• **About this exercise**: In the text on AIDS education, rewrite everything from "Within the gay" down to "visible, organized homosexuals.", replacing "backlash" with "reaction".

• **Page text**:
Dominant representations of high risk groups — gay men, Africans, intravenous drug users, black and hispanic adolescents in large urban areas — and the consequent social legislation based on those representations would condemn these groups to genocide. For example, the political right, out of a self-righteous sense of disgust, proclaims that abstinence is the solution and legislates that the government fund no education about safer sexual practices or about hygienic IV drug use.

We know from the case of women's accessibility to abortion that the right enforces its principles about sexuality only among the poor. In this case, the right-wing influence on government funding means that AIDS information and condoms are not distributed in prisons; IV drug users do not learn how to clean their drug works with household bleach; and the mentally retarded do not see videotapes with condoms placed on erect human penises although they need such graphically explicit images for instruction about safer sex. When people in these groups die in large numbers from AIDS, the right will assume they deserved it.

GAY MEN AND LESBIANS UNITE

The gay men's community and the lesbian community have united with strong bonds because of the massive homophobia that has resulted from how AIDS is generally represented. The gay men's community has provided not only a model for AIDS education but proof that it works — that education can change behavior. The rate of AIDS infection in the gay community has stabilized, not increased, as the gay community at large has moved from an ethos of sexual liberation to one of responsibility for others.

Within the gay community, this sense of responsibility has often resulted in an individual readiness to get openly angry at and strongly criticize friends who still engage in high-risk sexual practices. And this may also be a model for society at large — the capacity to get angry at friends for not reducing risk.

Furthermore, the national political organization of the gay and lesbian community rivals that of the anti-Vietnam-war movement: The Gay and Lesbian March on Washington in October rivals the biggest antiwar demonstrations in D.C., both in size and militancy. It was precisely this gay and lesbian mobilization and us degree of political organization that sparked a backlash in the Senate, tangibly about AIDS education, but in a larger sense, revealing the government's fear of visible, organized homosexuals.

The gay community has proven that behavioral change is what is needed to combat AIDS. All AIDS education needs to offer a complete and graphic description of the range of sexual practices, and an indication of how those practices can be modified to prevent an exchange of bodily fluids.

Since we on JUMP CUT believe that education is more important than testing, we offer here a list of sexual practices, in alphabetical order, and how they can be practiced in a safer way. These practices are often a part of both gay and straight sexual orientations. The comics reprinted here represent another way of presenting information, using humor to disarm ("When you're sleeping with Ralph, you're sleeping with everyone he's ever slept with") or using the sexual language and iconography of a minority group in a "sex-positive" way so as to make safer sex more desirable to act upon.

Even as we write these words and present this information, we know the difference between how the media, JUMP CUT included, offer so much information and how it is that people may want to remember or use that information. Safe/safer sex comics play a role in helping people want to use this information. So may films and videotapes. So may our individual commitment to being responsible both for ourselves and for others. We see the need for an immediate change in everyone's sexual practice, and we hope these safe sex guidelines provide not only education but a personal incentive to change as well.

• **Extracted records**:
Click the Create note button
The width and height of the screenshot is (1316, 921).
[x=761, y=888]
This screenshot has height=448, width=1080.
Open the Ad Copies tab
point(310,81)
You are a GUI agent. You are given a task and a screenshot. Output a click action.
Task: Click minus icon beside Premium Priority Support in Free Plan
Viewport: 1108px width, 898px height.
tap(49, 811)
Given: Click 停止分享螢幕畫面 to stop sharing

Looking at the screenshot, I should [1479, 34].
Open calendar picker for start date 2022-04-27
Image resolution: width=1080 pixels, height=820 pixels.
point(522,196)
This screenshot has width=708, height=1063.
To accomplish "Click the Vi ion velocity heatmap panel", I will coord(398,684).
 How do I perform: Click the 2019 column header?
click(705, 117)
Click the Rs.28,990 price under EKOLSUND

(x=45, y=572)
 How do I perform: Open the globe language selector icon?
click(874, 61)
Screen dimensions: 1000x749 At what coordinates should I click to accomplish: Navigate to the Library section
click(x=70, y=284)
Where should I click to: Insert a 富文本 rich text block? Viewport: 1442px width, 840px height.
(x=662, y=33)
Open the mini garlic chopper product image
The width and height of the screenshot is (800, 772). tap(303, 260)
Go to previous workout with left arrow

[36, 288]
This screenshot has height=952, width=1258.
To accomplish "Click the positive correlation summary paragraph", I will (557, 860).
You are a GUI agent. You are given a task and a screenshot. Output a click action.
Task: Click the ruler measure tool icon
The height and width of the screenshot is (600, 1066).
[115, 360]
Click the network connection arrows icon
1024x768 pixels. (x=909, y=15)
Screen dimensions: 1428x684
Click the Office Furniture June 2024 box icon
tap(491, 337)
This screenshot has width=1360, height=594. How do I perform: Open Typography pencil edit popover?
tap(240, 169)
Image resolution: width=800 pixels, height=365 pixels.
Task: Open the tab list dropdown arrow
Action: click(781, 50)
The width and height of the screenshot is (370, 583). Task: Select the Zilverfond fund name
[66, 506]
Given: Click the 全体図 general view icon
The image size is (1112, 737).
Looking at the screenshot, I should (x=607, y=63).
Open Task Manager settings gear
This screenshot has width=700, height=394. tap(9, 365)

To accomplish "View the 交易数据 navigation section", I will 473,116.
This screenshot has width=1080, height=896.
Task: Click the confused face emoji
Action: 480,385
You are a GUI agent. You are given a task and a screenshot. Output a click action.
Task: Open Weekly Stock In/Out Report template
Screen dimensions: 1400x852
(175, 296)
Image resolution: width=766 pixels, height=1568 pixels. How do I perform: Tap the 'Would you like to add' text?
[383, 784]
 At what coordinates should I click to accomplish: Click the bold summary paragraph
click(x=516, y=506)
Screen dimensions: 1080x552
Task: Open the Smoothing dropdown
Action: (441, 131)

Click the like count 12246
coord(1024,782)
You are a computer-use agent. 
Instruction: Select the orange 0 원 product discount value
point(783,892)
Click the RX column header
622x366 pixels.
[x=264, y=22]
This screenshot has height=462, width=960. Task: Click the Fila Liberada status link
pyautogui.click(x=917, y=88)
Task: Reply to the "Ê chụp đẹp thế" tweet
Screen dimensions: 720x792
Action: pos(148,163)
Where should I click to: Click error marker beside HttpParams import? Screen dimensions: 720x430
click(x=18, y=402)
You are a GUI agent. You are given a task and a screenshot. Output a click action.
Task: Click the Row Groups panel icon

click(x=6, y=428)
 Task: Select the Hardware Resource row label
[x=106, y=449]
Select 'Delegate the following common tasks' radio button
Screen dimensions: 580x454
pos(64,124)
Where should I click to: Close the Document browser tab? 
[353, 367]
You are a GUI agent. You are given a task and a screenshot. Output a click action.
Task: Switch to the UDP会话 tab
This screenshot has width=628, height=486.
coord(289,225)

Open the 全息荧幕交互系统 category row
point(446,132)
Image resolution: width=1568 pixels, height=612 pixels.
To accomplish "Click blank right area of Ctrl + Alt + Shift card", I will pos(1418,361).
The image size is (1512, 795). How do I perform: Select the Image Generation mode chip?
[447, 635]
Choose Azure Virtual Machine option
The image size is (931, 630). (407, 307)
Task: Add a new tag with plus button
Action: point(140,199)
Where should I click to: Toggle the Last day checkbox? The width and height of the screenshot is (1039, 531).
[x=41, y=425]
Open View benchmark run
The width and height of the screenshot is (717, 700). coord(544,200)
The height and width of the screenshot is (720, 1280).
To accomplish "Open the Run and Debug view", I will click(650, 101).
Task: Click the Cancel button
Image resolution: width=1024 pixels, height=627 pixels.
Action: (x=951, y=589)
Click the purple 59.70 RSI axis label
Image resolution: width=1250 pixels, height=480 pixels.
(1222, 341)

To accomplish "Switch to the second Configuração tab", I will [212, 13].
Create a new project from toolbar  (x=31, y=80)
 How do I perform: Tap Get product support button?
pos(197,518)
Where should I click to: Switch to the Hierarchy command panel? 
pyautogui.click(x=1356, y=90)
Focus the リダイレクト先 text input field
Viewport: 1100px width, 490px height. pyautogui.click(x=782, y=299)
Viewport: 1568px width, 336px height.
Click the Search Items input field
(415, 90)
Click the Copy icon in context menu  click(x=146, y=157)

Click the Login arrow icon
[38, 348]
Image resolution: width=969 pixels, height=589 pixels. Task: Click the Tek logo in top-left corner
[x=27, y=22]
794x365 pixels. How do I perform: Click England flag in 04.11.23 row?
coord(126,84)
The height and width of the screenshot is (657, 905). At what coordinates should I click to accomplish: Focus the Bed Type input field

• **Solution**:
Within the gay community, this sense of responsibility has often resulted in an individual readiness to get openly angry at and strongly criticize friends who still engage in high-risk sexual practices. And this may also be a model for society at large — the capacity to get angry at friends for not reducing risk.

Furthermore, the national political organization of the gay and lesbian community rivals that of the anti-Vietnam-war movement: The Gay and Lesbian March on Washington in October rivals the biggest antiwar demonstrations in D.C., both in size and militancy. It was precisely this gay and lesbian mobilization and us degree of political organization that sparked a reaction in the Senate, tangibly about AIDS education, but in a larger sense, revealing the government's fear of visible, organized homosexuals.